→ Dataset records
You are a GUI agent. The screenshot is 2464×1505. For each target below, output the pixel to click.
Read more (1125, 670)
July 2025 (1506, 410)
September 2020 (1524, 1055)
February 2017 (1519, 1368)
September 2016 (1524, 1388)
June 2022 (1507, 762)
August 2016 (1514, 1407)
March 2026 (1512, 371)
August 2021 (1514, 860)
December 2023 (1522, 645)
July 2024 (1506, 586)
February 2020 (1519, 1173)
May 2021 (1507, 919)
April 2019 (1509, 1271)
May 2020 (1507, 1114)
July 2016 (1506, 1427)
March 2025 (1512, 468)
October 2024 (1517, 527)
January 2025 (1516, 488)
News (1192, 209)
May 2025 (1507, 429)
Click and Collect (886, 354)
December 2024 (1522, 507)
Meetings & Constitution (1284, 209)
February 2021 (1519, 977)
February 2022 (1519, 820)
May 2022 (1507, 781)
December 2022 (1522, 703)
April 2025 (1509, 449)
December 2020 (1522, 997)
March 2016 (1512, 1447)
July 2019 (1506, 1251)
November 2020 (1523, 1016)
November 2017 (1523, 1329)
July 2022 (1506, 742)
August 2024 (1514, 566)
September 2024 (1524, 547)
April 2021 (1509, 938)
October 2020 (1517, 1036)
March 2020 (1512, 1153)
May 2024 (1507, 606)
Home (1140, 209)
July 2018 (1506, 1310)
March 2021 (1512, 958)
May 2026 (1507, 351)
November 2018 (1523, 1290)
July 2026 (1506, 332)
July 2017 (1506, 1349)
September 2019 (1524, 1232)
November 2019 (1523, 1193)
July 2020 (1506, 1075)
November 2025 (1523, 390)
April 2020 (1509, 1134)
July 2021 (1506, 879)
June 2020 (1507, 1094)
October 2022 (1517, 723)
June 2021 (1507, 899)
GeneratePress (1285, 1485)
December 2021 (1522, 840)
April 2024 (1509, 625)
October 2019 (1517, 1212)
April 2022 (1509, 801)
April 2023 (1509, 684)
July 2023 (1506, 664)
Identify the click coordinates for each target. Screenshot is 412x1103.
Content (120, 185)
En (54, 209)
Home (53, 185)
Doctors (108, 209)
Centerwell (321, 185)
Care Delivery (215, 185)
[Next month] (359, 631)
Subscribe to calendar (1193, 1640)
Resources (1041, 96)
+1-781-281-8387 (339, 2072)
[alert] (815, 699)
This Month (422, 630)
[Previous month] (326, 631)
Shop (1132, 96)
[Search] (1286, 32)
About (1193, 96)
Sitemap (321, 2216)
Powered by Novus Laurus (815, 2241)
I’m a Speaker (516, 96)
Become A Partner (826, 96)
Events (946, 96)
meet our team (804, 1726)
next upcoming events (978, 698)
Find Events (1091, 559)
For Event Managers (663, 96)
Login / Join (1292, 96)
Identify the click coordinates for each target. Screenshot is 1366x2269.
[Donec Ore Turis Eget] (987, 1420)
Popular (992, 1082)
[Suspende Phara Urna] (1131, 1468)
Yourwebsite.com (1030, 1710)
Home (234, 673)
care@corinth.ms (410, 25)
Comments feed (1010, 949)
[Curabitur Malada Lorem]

→ Exercise requirements
Find the word "December" in the data and copy out each line where it turns up.

→ Response
December 2023 (1522, 645)
December 2024 (1522, 507)
December 2022 (1522, 703)
December 2020 (1522, 997)
December 2021 (1522, 840)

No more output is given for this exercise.